> PROBLEM TO SOLVE
Directions for the data below: repeat exactly the lines from the one with "Toggle the Low price series in legend" through the one with "The width and height of the screenshot is (514, 1605).", both included, and omit all pictures.

> Stored data
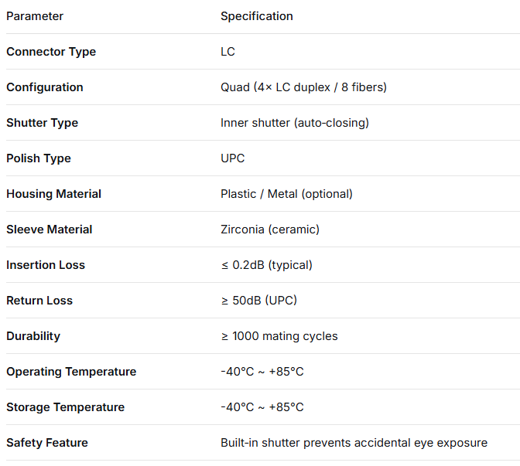Click the UPC polish value
Screen dimensions: 520x466
pos(232,158)
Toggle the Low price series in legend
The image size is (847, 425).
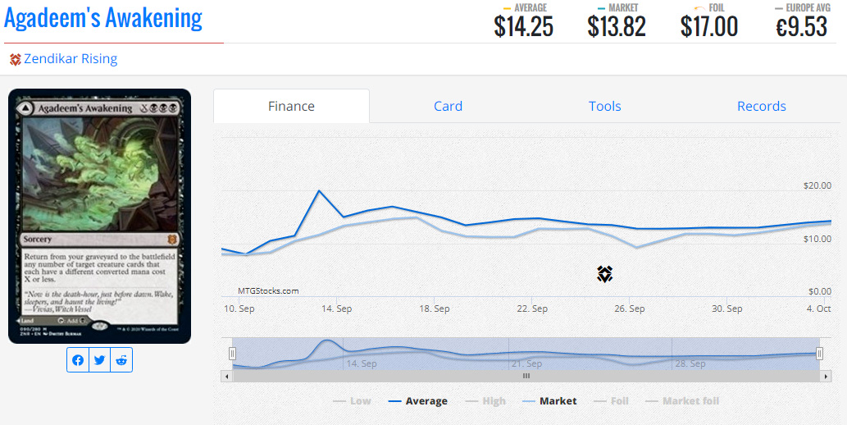pyautogui.click(x=352, y=400)
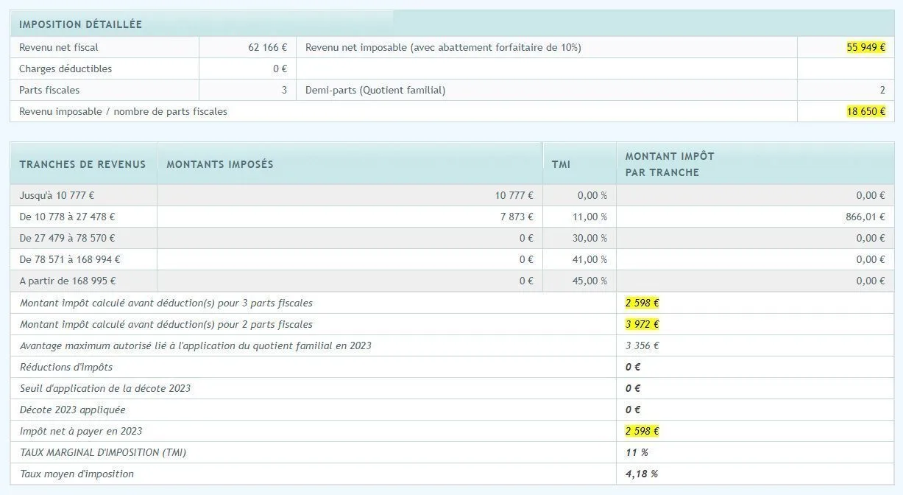Select the 7 873 € taxed amount cell
This screenshot has width=903, height=495.
(x=515, y=217)
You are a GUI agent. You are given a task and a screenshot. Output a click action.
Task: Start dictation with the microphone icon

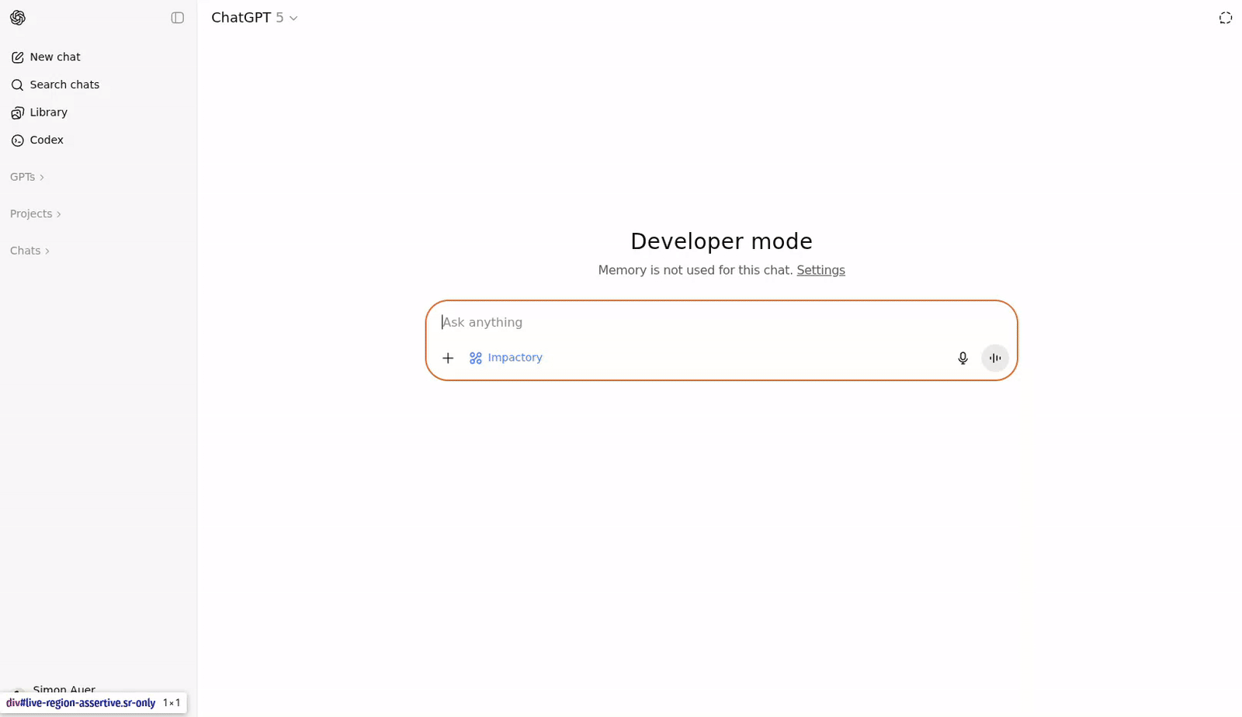(x=963, y=358)
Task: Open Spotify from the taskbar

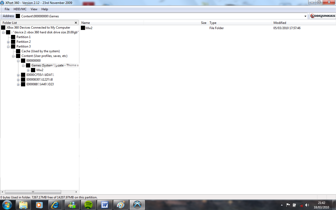Action: [x=88, y=205]
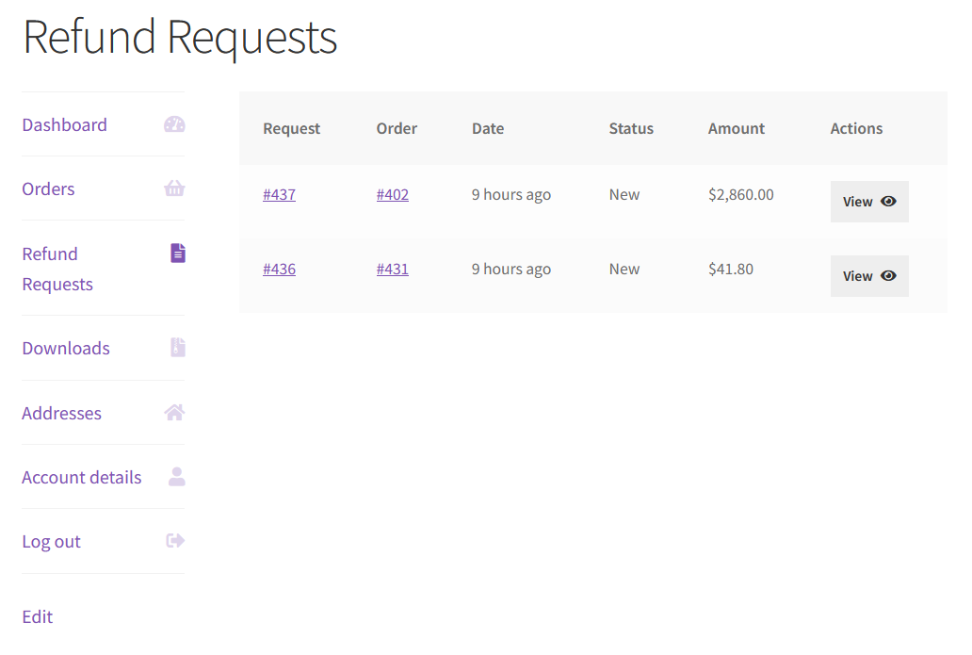The height and width of the screenshot is (655, 972).
Task: Click the Log out sign-out icon
Action: pos(174,541)
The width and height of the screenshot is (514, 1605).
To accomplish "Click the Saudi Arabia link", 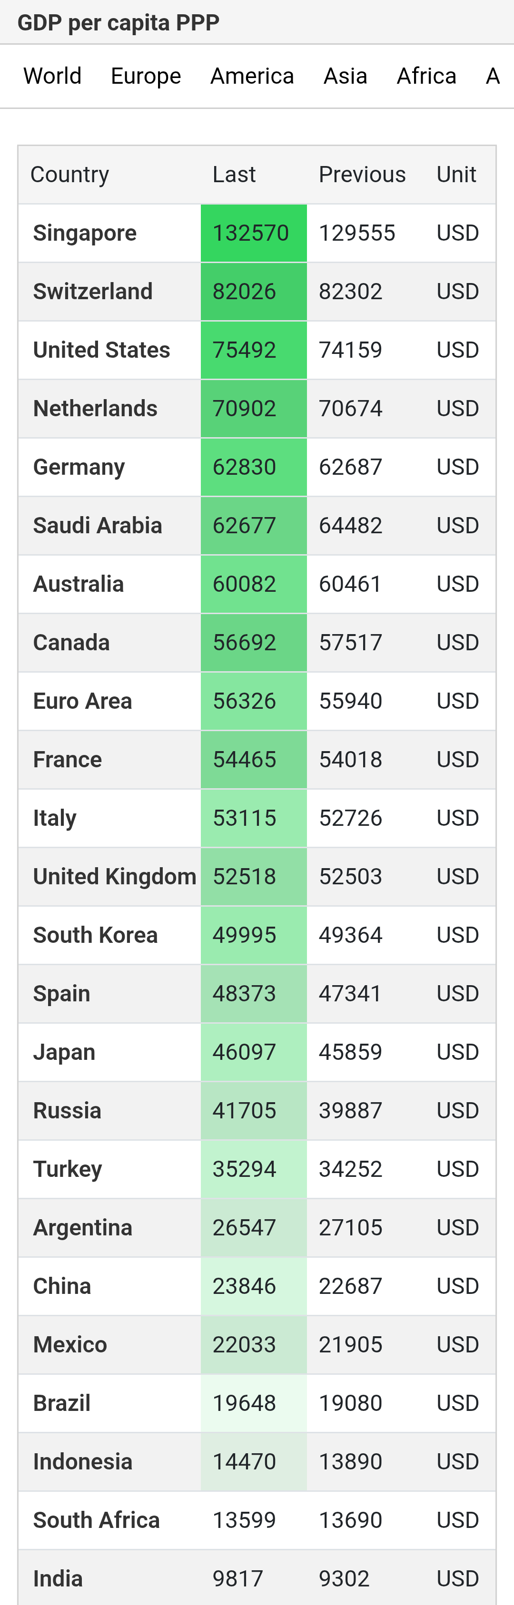I will pos(97,526).
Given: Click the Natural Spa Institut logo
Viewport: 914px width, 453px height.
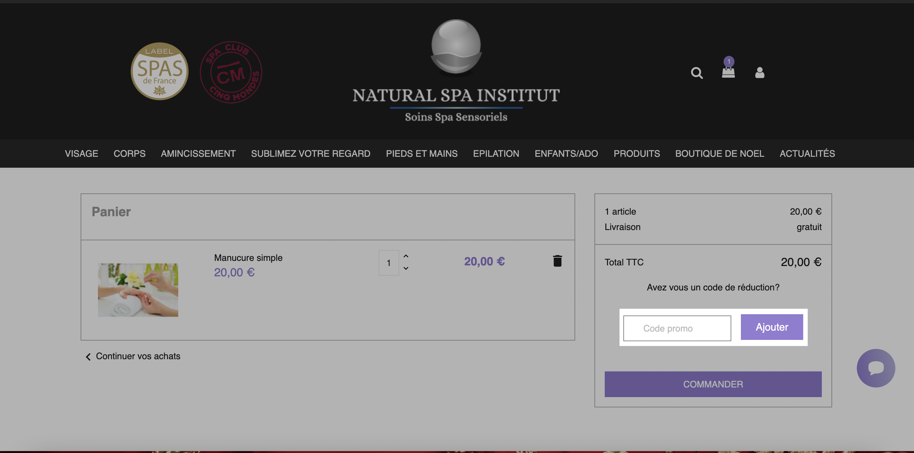Looking at the screenshot, I should (456, 71).
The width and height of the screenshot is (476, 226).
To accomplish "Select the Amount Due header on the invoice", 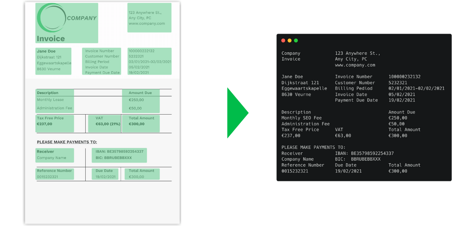I will pyautogui.click(x=140, y=93).
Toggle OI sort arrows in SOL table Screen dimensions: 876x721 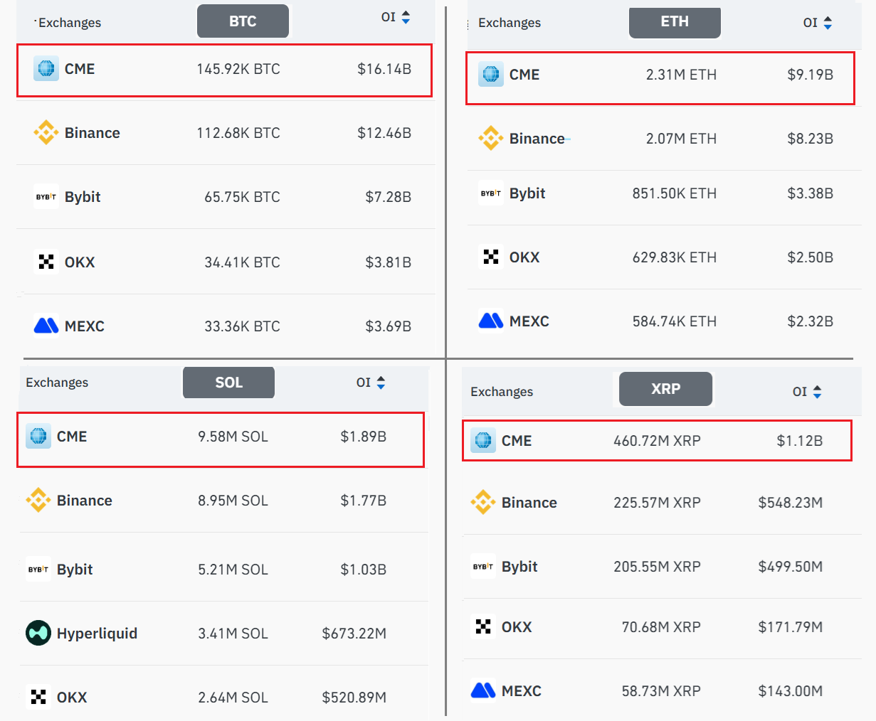[381, 383]
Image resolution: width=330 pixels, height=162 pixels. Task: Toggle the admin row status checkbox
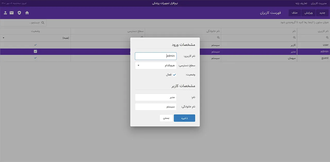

> RESPONSE
Toggle the Low price series in legend
The image size is (847, 425).
pyautogui.click(x=352, y=400)
Select the 7 873 € taxed amount cell
This screenshot has width=903, height=495.
(x=515, y=217)
You are a GUI agent. You are given a task and a screenshot. Output a click action.
Task: Start dictation with the microphone icon

(x=963, y=358)
Task: Open Spotify from the taskbar

Action: [x=88, y=205]
The height and width of the screenshot is (655, 972).
Task: Click the Log out sign-out icon
Action: pos(174,541)
The width and height of the screenshot is (514, 1605).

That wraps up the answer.